The atmosphere was fervent in one corner of the Boston Common Friday evening. Hundreds gathered outside the Massachusetts State House protesting Governor Baker’s opposition to allow Syrian refugees into the state.
“I think Gov. Baker has made a serious error here. We’re a fairly progressive state and willing to welcome anyone who wants to come here,” says Matthew Dill of Charlestown.
People on the Common held up handmade signs with messages like, “My grandma was a refugee” and “Don’t give into racist fear, refugees are welcome here.”

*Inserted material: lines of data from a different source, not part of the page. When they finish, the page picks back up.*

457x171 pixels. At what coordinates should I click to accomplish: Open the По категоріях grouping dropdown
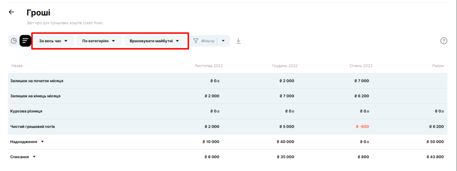point(99,41)
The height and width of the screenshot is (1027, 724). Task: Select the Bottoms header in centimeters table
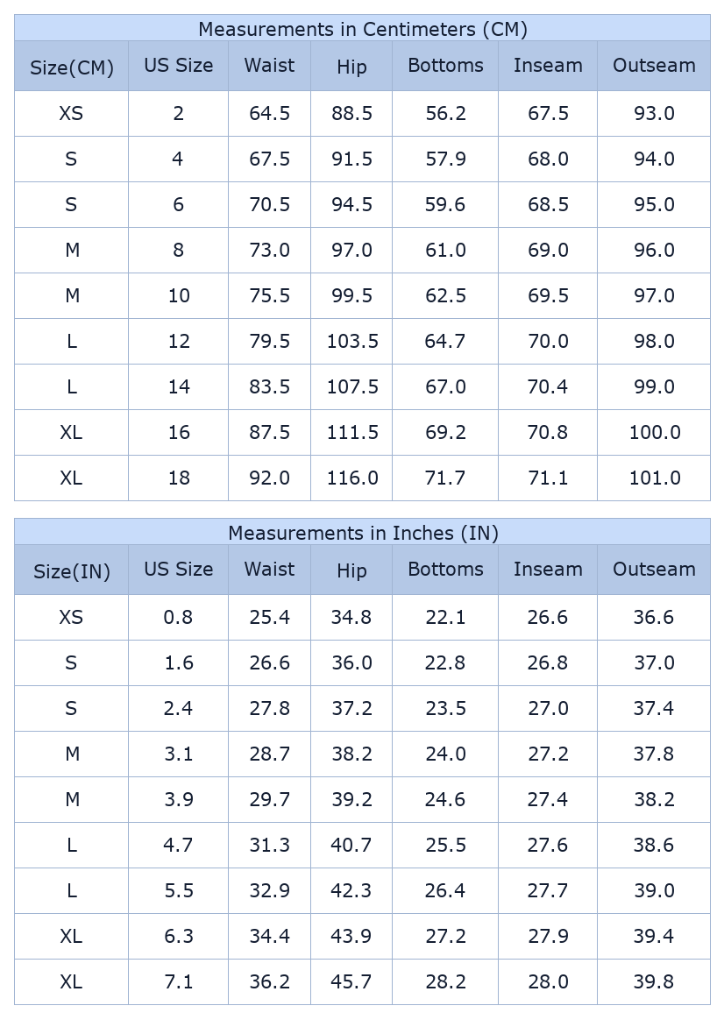pos(445,66)
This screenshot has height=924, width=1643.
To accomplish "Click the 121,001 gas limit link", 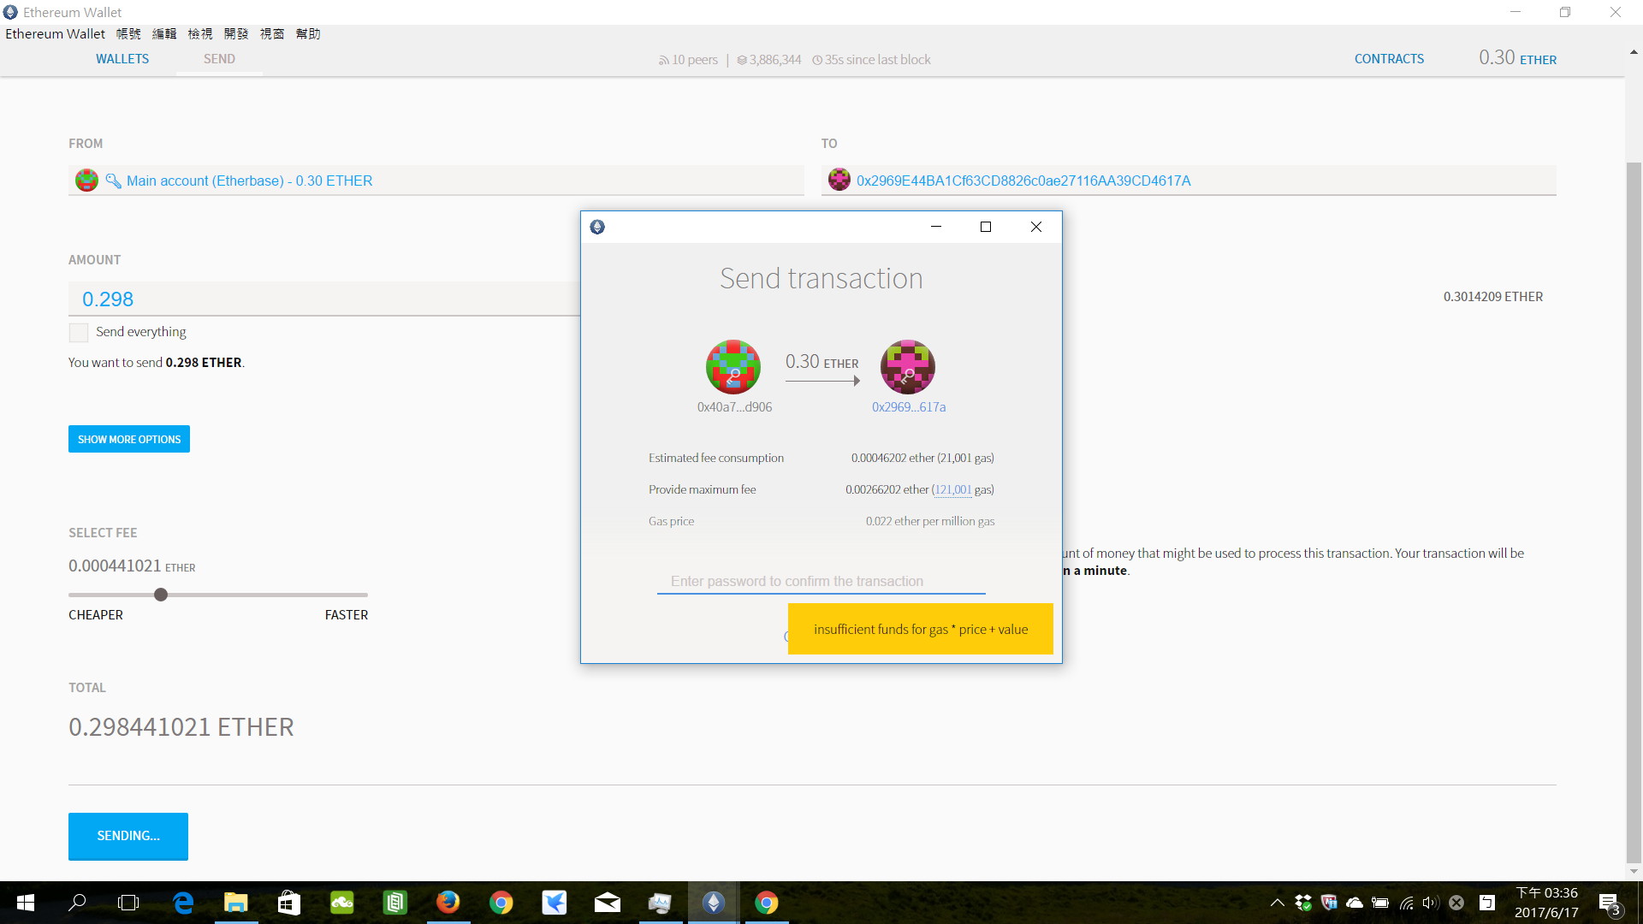I will 950,489.
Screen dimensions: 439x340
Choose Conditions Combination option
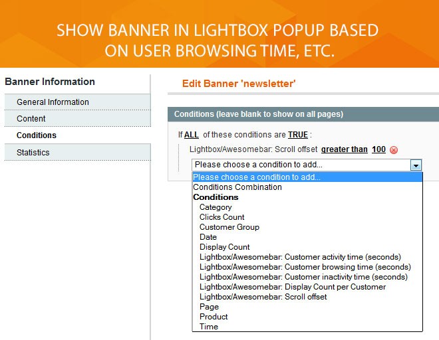[237, 187]
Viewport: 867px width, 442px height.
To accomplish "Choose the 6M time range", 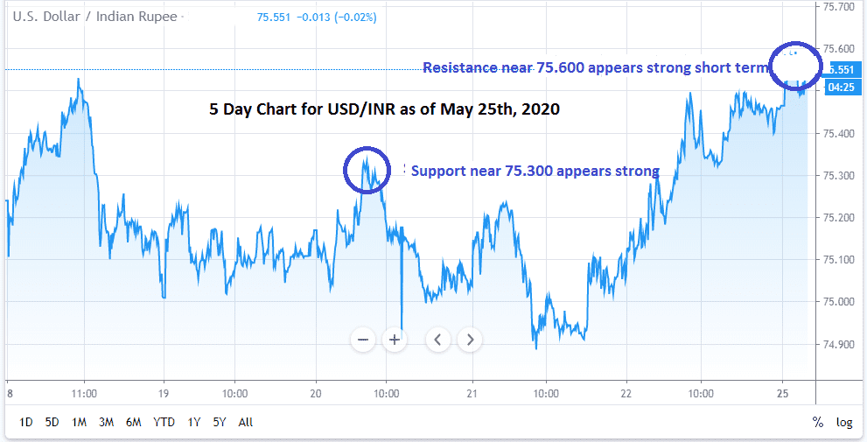I will point(134,422).
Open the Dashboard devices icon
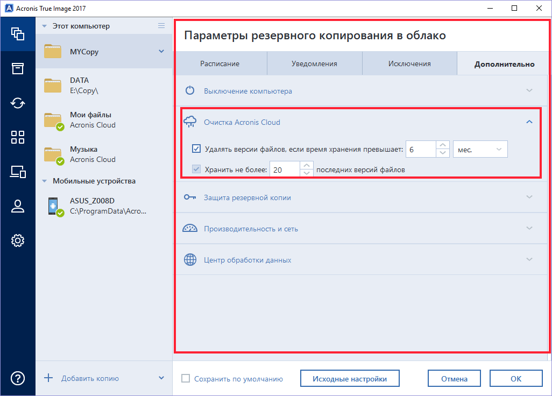The width and height of the screenshot is (552, 396). (x=18, y=172)
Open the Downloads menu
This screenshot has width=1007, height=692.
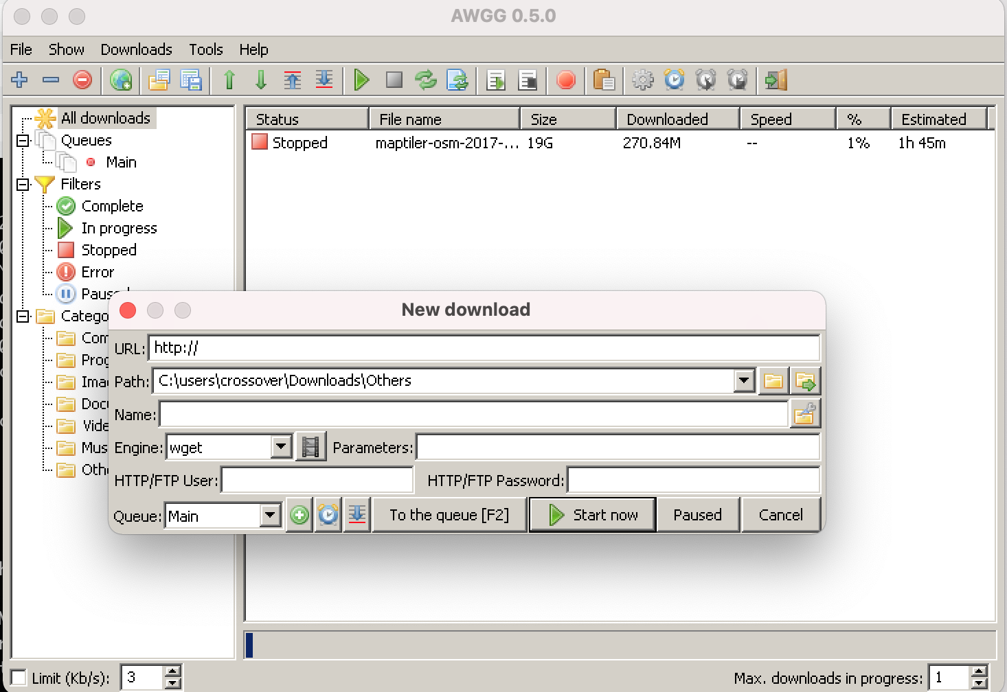pos(136,49)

The Obama administration has pledged to take in 10,000 of the millions fleeing Syria over the next year. Although the decision about the intake is made at the federal level, last Monday, Baker announced that he needed to learn a lot more about the federal vetting process before allowing the Syrians refugees to come in to the state.
“The refugee process is incredibly intensive and takes 18 to 24 months. We have one of the most strict processes of vetting refugees in the world, and Governor Baker saying what he did is just fear-mongering. I think that it’s meant to put fear in to the people who live here. It’s not who we are, that doesn’t represent us,” said Laura Ciccone of Roxbury.
At the top of the stairs opposite the State House, Syrian-Americans and others from different refugee organizations spoke of the injustice being doled out to refugees and the fear being insinuated by policy makers.
“It’s really unfortunate. What we’re seeing right now is fear mongering at its worst. After the Boston Marathon bombing, Boston showed the world that we came together stronger than ever, and it’s unfortunate that the policy makers are now going backwards, taking the wrong road,” says Firas Naji, a Syrian-American doctor who was a first responder at the Boston marathon.